Devan mengemasi beberapa barang yang mampu ia bawa dengan tas berukuran sedang. Intinya dia tak mau tinggal dirumah yang isinya pembodohan. Kemudian Devan teringat akan sebuah foto yang ia temukan waktu lalu digudang. Devan berlari ke gudang dan menyinarinya dengan senter yang dia bawa. Foto itu berada dibawah tumpukan berdebu samping mainan masa kecil devan.

"Mberrrr mberrrrr mobil Apanjaaa mao lewat mberrrr"

"Devan ayoo buat istana lumpur disana"

"Ga ah kotor entar banyak kuman"

"Ayooo pasti menyenangkan"

Betapa manisnya masa masa itu.
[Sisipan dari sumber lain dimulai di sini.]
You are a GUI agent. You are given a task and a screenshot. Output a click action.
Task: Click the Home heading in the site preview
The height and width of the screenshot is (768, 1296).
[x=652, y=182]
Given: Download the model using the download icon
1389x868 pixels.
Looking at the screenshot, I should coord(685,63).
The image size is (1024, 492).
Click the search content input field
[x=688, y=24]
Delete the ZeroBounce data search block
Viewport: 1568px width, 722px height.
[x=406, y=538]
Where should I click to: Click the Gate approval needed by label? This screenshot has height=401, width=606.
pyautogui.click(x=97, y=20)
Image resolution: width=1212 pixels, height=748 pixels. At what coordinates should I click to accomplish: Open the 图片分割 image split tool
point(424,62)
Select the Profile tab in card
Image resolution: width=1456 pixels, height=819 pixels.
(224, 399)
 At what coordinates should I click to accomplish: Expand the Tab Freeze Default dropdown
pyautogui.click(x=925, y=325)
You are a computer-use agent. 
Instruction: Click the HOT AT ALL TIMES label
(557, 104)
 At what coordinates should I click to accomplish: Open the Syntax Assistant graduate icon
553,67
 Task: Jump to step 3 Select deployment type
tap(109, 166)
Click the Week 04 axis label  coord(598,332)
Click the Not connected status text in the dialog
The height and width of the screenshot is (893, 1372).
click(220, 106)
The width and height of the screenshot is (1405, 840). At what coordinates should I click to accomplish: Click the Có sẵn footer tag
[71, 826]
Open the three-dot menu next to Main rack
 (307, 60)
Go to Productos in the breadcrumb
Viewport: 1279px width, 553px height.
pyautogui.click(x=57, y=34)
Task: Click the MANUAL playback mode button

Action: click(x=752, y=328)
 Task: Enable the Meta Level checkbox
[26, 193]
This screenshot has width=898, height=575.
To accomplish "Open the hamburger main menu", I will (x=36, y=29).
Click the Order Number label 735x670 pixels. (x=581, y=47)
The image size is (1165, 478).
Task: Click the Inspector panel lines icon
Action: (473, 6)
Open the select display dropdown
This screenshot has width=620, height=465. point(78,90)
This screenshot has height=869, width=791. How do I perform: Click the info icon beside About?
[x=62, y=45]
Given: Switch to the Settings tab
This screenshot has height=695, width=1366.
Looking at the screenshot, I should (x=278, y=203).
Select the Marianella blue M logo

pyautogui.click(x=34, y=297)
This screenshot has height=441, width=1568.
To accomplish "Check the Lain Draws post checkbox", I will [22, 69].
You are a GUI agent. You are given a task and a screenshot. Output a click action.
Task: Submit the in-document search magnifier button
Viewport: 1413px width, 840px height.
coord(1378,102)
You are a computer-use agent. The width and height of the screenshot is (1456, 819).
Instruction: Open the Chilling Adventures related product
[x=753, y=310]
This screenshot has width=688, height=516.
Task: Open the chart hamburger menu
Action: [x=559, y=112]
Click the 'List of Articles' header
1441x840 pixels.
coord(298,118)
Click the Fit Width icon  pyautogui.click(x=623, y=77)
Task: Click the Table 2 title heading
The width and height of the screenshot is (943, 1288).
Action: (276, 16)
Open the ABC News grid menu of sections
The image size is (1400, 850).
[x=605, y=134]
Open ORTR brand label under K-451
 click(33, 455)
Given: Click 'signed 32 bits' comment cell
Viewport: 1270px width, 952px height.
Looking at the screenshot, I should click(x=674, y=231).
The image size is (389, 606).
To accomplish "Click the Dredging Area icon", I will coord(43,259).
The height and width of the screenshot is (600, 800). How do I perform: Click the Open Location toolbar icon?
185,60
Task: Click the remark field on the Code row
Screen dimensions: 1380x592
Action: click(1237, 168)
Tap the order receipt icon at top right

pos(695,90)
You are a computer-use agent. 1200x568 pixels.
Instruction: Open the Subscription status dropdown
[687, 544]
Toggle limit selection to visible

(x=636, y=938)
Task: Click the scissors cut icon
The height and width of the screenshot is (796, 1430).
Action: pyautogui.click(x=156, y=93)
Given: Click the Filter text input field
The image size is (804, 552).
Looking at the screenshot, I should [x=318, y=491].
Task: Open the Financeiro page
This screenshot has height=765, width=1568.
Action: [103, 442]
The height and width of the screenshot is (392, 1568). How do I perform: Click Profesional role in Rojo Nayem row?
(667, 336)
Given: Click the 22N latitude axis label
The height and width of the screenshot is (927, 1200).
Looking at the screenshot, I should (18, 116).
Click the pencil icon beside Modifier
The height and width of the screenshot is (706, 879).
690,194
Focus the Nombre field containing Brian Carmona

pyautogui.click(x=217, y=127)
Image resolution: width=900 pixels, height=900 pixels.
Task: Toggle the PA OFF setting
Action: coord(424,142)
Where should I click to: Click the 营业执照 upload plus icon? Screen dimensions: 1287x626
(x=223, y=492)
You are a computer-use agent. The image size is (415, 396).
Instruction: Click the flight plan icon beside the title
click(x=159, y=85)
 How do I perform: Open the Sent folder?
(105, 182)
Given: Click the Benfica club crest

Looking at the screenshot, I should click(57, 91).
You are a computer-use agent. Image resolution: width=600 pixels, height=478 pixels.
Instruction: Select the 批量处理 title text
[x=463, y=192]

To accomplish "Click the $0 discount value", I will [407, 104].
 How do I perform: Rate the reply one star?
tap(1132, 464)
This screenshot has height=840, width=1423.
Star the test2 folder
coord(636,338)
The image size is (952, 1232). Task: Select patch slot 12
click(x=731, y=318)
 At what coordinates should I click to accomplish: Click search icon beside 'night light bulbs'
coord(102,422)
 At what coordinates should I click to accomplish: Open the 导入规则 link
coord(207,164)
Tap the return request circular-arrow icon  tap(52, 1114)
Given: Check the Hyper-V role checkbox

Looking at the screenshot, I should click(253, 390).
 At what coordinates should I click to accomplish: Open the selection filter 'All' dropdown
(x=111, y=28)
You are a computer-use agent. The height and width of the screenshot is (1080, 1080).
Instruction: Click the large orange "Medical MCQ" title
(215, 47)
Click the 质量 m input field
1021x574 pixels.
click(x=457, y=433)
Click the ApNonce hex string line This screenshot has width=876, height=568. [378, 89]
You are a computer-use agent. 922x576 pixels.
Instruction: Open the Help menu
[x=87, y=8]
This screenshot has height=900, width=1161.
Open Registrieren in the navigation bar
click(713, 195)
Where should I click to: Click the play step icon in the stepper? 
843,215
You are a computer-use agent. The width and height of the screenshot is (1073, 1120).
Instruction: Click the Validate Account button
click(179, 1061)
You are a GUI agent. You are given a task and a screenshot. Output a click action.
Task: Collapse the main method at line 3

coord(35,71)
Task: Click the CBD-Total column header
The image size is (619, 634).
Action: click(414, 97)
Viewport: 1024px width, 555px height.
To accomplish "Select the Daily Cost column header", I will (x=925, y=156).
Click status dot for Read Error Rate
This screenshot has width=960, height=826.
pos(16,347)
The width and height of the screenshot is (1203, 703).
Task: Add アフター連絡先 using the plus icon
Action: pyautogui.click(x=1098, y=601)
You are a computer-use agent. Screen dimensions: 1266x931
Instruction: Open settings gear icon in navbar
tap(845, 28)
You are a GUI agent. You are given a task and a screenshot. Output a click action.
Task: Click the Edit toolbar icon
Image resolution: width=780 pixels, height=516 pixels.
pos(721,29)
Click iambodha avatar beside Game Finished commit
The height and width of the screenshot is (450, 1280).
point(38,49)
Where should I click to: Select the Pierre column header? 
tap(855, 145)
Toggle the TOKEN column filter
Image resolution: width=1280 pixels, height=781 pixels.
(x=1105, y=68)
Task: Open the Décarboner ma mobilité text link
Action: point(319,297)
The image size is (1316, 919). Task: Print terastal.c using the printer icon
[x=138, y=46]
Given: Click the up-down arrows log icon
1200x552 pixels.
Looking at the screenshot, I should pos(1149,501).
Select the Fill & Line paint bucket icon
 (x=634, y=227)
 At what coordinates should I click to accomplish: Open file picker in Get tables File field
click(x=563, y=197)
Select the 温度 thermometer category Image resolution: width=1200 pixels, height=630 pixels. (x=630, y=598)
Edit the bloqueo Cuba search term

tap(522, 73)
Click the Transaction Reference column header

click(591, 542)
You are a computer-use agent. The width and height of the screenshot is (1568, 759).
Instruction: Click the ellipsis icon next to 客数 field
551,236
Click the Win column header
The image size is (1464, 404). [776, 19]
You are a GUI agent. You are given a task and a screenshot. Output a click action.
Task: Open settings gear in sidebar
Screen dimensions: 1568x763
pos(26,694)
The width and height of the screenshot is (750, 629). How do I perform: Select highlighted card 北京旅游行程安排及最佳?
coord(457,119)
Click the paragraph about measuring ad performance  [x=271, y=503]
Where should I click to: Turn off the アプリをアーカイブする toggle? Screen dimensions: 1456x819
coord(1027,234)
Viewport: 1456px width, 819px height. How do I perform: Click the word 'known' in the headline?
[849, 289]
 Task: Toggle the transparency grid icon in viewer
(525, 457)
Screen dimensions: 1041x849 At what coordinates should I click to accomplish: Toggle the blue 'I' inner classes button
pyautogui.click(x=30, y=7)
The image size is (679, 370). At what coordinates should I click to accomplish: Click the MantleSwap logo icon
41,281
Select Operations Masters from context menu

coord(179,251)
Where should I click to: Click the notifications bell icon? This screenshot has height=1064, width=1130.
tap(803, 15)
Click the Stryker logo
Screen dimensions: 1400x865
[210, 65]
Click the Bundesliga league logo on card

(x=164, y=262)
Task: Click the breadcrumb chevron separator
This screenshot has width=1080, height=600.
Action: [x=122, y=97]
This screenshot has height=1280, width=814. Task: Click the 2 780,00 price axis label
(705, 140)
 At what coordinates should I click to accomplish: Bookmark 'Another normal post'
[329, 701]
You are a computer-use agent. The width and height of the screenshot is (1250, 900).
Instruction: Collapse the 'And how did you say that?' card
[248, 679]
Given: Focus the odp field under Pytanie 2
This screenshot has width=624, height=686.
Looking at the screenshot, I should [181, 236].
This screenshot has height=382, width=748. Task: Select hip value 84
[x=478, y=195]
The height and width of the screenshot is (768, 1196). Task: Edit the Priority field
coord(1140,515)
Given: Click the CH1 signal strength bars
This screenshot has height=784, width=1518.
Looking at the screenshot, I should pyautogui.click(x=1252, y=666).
Bermain lumpur bersama chacha sampai mobil yang tadinya bersih. Kotor oleh lumpur yang belepotan dimana-mana.

Hujan mendadak turun dengan deras, tanah-tanah kering mendadak menjadi basah serta berlumpur. Devan menari-nari kegirangan menyambut hujan turun walau kadang terasa menyakitkan. Chacha juga melakukan hal yang sama. Sampai devan iseng mengotori wajah chacha dengan lumpur, merekapun berlarian dan terjatuh bersama sambil tertawa.

Devan hampir menitikan air mata saat melihat album foto masa kecilnya. Tante runi mengabadikan momen ini bersama chacha saat waktu bermain secara diam-diam. Wajah aku lucu juga waktu kecil hehe. Devan menutup album itu dan dia sudah mendapatkan apa yang ia cari. Devan kembali ke kamarnya dan mengambil tas. Rumah sudah kosong, tidak ada kedua orang tua pengkotan.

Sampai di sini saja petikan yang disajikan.